The CERN supercollider could become the world’s most precise stopwatch, thanks to a new method of keeping time devised by researchers at Vienna University of Technology (TU), Austria.
The clock would keep time based on extremely short light pulses given out when ‘heavy ions’, nuclei that belong to heavy atoms such as lead, are smashed together at speed within the collider.
These light pulses are not currently measurable, but new equipment due to be installed at CERN in 2018 would enable scientists to measure time on the shortest possible timescales to date. The report is published in the Physical Review Letters of the American Physical Society.

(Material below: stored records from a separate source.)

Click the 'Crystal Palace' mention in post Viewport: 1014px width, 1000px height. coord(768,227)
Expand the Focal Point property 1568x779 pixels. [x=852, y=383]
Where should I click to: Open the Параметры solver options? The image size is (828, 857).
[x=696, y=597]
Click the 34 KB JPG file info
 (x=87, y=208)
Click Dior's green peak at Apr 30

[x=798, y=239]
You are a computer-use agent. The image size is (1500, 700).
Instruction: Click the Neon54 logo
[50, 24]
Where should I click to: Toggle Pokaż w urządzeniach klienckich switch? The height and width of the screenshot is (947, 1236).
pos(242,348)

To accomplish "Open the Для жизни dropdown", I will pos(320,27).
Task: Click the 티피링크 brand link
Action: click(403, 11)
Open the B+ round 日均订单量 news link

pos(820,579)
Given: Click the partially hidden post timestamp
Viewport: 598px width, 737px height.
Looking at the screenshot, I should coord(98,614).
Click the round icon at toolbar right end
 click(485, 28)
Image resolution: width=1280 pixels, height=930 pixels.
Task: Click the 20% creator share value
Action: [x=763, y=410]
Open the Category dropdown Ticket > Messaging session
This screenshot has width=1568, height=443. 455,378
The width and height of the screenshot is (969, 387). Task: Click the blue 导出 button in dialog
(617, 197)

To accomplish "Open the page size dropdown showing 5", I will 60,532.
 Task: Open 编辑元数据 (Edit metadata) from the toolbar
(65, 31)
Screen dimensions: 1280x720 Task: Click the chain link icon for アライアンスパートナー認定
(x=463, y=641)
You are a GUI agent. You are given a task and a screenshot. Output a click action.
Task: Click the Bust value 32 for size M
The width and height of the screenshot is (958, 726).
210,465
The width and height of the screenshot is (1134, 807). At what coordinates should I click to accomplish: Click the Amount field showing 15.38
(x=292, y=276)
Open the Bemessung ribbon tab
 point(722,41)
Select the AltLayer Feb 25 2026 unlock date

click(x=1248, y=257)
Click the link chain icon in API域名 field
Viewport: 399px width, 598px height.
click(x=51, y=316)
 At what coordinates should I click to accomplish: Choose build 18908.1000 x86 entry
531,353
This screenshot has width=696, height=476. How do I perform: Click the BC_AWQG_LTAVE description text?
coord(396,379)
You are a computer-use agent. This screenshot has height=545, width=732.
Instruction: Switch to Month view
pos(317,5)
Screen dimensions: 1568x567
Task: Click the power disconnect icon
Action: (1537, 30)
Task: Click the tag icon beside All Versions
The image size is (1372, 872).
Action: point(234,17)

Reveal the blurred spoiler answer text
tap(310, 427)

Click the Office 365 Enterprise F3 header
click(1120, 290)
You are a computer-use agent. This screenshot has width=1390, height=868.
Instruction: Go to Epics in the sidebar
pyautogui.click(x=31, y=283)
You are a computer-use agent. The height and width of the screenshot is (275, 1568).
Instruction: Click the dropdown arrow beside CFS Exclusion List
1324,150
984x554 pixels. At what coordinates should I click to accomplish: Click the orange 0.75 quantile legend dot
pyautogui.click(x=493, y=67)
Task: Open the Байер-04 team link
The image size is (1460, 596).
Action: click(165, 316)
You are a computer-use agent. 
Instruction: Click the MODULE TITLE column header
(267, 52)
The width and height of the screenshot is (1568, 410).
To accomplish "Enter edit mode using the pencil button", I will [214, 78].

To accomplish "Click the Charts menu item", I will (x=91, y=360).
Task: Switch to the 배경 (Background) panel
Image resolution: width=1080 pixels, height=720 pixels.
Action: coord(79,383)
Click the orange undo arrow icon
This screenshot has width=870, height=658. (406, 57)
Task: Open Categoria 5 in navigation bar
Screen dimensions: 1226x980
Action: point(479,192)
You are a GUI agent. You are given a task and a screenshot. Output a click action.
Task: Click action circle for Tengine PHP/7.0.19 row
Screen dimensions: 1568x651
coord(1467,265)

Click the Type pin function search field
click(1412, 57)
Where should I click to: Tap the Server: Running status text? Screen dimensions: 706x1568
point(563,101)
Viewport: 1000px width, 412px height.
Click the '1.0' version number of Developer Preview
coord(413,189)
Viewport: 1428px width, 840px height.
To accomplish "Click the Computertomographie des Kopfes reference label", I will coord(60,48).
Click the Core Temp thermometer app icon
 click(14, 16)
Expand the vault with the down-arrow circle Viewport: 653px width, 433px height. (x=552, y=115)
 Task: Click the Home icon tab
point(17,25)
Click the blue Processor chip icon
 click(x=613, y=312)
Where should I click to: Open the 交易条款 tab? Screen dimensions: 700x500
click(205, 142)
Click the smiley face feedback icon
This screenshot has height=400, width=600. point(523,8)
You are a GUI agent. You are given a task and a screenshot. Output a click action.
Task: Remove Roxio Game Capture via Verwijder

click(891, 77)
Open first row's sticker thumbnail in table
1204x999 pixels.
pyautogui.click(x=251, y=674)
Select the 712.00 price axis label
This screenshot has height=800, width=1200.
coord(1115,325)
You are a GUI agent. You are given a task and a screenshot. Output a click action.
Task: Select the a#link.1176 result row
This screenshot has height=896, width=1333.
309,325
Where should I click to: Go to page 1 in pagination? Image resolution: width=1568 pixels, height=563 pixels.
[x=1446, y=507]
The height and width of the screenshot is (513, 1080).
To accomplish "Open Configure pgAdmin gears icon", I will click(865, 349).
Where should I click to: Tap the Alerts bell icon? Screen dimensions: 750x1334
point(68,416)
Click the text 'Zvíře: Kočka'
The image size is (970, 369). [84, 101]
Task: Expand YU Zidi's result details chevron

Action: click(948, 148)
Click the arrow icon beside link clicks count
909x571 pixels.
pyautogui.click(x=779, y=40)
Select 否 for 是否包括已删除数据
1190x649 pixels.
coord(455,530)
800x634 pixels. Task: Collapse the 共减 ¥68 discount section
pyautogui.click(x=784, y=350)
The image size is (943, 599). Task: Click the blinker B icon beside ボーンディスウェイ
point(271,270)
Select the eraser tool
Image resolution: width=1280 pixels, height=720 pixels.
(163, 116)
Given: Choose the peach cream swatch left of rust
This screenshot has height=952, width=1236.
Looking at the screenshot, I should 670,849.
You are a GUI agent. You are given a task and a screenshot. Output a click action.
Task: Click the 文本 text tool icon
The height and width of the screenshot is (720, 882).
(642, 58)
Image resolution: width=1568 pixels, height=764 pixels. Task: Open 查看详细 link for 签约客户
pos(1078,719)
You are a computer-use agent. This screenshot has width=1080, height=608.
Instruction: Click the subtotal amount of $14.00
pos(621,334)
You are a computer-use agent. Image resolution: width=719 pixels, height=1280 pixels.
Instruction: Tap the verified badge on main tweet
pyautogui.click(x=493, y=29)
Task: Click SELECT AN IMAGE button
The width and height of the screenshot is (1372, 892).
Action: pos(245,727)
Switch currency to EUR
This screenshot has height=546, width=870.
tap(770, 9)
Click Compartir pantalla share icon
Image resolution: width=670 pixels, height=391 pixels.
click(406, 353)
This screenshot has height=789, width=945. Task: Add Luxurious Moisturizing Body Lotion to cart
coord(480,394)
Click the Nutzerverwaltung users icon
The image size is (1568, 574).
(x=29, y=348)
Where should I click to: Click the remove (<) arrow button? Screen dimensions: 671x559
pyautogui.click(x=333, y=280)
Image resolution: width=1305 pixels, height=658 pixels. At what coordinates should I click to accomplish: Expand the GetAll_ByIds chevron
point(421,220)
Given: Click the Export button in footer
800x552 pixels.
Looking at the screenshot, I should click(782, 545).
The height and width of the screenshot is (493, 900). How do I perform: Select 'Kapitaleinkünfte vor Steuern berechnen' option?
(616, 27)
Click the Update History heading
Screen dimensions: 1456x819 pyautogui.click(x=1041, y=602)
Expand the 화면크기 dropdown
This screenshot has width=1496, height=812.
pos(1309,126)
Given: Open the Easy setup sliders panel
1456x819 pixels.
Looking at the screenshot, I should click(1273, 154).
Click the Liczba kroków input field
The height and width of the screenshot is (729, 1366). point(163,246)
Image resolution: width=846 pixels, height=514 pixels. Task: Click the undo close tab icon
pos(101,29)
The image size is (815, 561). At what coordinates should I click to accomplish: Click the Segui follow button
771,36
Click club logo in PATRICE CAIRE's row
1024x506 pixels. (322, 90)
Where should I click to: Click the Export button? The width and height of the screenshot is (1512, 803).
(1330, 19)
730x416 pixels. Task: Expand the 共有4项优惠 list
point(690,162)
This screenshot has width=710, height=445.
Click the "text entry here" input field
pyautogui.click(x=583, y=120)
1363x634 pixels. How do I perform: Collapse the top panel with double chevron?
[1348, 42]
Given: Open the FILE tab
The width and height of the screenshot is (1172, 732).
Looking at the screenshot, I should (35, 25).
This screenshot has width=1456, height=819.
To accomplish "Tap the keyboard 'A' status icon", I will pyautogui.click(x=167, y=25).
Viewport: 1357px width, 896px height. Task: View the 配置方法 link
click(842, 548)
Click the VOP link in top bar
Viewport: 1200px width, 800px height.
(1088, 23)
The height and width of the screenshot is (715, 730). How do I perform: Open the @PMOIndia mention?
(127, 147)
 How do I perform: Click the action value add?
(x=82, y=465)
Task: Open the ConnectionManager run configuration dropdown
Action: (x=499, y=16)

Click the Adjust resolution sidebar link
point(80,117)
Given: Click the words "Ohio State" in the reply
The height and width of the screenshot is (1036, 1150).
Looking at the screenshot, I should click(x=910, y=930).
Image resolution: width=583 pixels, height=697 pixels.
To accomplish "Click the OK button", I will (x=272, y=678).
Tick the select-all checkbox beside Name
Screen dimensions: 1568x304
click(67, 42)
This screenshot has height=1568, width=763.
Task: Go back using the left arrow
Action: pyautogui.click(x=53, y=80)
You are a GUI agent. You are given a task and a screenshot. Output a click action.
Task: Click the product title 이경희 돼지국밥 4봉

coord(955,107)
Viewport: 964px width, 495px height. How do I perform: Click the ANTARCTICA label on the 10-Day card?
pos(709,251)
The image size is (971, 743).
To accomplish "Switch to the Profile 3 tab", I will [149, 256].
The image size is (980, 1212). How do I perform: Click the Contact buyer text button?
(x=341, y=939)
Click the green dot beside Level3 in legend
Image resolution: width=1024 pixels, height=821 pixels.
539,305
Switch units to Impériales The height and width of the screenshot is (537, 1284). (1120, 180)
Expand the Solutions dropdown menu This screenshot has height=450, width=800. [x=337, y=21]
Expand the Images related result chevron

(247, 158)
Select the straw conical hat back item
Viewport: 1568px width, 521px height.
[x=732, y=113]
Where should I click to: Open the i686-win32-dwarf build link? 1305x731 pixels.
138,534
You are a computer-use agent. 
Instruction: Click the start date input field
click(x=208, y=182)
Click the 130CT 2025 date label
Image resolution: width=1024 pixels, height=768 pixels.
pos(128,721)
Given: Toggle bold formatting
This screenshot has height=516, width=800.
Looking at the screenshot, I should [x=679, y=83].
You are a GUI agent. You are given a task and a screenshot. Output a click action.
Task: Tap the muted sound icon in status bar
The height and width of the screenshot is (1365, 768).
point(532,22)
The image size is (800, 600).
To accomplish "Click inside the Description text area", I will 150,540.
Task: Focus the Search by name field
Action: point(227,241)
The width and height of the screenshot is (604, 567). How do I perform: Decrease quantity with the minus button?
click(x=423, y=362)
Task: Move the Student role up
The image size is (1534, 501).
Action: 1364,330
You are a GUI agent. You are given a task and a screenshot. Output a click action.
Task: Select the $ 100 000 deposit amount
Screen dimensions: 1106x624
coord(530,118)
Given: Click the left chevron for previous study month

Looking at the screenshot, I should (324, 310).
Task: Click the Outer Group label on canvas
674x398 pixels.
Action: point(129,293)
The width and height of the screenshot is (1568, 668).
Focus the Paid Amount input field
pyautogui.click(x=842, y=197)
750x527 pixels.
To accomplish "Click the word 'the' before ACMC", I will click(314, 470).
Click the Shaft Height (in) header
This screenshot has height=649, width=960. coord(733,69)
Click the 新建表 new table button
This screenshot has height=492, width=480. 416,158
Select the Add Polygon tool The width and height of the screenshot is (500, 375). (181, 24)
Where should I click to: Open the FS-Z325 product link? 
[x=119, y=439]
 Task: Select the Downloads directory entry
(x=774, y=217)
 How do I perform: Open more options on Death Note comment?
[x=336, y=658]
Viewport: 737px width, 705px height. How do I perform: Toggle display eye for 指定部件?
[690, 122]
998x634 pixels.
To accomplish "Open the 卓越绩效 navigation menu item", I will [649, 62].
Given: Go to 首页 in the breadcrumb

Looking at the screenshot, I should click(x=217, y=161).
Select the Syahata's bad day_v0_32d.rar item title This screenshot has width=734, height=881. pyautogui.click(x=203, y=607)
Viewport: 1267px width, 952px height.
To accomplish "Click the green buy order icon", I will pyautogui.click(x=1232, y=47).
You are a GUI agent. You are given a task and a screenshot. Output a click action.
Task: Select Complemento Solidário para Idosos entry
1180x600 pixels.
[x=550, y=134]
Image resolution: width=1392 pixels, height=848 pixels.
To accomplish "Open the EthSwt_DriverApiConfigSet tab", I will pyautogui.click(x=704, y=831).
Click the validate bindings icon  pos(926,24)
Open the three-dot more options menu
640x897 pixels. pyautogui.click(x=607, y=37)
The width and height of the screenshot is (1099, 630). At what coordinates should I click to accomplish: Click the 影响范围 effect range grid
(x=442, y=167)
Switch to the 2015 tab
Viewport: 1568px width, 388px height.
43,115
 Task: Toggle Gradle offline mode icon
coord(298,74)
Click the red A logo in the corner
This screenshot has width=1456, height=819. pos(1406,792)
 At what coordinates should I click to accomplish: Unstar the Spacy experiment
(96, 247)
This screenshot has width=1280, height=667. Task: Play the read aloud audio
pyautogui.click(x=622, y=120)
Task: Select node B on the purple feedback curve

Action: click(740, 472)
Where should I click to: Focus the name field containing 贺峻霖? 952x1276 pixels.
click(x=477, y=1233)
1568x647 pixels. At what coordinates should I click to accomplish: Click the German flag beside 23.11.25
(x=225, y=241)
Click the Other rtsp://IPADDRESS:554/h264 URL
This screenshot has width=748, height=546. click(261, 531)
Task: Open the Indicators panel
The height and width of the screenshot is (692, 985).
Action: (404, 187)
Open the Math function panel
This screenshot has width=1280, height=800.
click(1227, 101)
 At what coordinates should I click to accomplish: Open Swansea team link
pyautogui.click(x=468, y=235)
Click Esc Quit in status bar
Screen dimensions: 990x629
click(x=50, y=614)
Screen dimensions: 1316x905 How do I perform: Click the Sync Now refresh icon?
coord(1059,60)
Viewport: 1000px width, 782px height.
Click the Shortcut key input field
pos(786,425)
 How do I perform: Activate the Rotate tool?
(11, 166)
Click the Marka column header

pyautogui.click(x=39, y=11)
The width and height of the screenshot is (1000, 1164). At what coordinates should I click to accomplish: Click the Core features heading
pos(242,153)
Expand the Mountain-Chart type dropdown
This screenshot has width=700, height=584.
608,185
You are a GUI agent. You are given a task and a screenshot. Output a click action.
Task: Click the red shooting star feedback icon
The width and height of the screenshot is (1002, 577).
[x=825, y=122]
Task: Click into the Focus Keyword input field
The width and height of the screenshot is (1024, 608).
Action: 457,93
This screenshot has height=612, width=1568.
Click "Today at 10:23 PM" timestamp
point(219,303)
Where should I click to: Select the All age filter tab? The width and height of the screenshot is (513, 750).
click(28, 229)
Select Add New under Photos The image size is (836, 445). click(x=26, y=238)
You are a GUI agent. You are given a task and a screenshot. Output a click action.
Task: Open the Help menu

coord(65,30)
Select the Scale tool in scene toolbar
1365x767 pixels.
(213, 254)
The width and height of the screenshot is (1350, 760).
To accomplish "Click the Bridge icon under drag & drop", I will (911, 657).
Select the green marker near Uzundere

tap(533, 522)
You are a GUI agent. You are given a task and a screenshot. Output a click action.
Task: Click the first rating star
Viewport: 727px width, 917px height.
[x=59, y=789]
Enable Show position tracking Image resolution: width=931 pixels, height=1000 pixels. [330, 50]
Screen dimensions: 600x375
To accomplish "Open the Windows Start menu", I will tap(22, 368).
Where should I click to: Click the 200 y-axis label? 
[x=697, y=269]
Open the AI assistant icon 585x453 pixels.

When measuring very short timescales, scientists currently use ultra-short laser pulses. Today, pulse durations of the order of ‘attoseconds’ - measurements in the order of billionths of a billionths of a second, 10-18 seconds - can be detected. But these records are set to be broken by the new clock.
‘Atomic nuclei in particle colliders like the LHC (Large Hadron Collider) at CERN or at RHIC (Relativistic Heavy Ion Collider) can create light pulses which are still a million times shorter than that’, says Dr Andreas Ipp, of the Institute for Theoretical Physics at TU Vienna.
The proposed stop clock would be able to measure time in ‘yoctoseconds’, one septillionth of a second or 10-24 seconds. To put this in perspective, yoctoseconds are the next meaningful order of magnitude up from the time required for light to travel one Planck length, the briefest physcial span of time: 10-44 seconds. So the new stop clock would be very quick indeed.
When the atomic nuclei collide, a sub-atomic soup known as ‘quark-gluon plasma’ is created between the atoms. It is from this plasma that the very short light pulses are given out. Conventional measurement techniques are currently too slow to resolve the flashes of light which are on the yoctosecond timescale.
The new method has so far only been tested in computer simulations but should be put into practice after the new piece of equipment, the ‘forward calorimeter,’ is installed at CERN in 2018.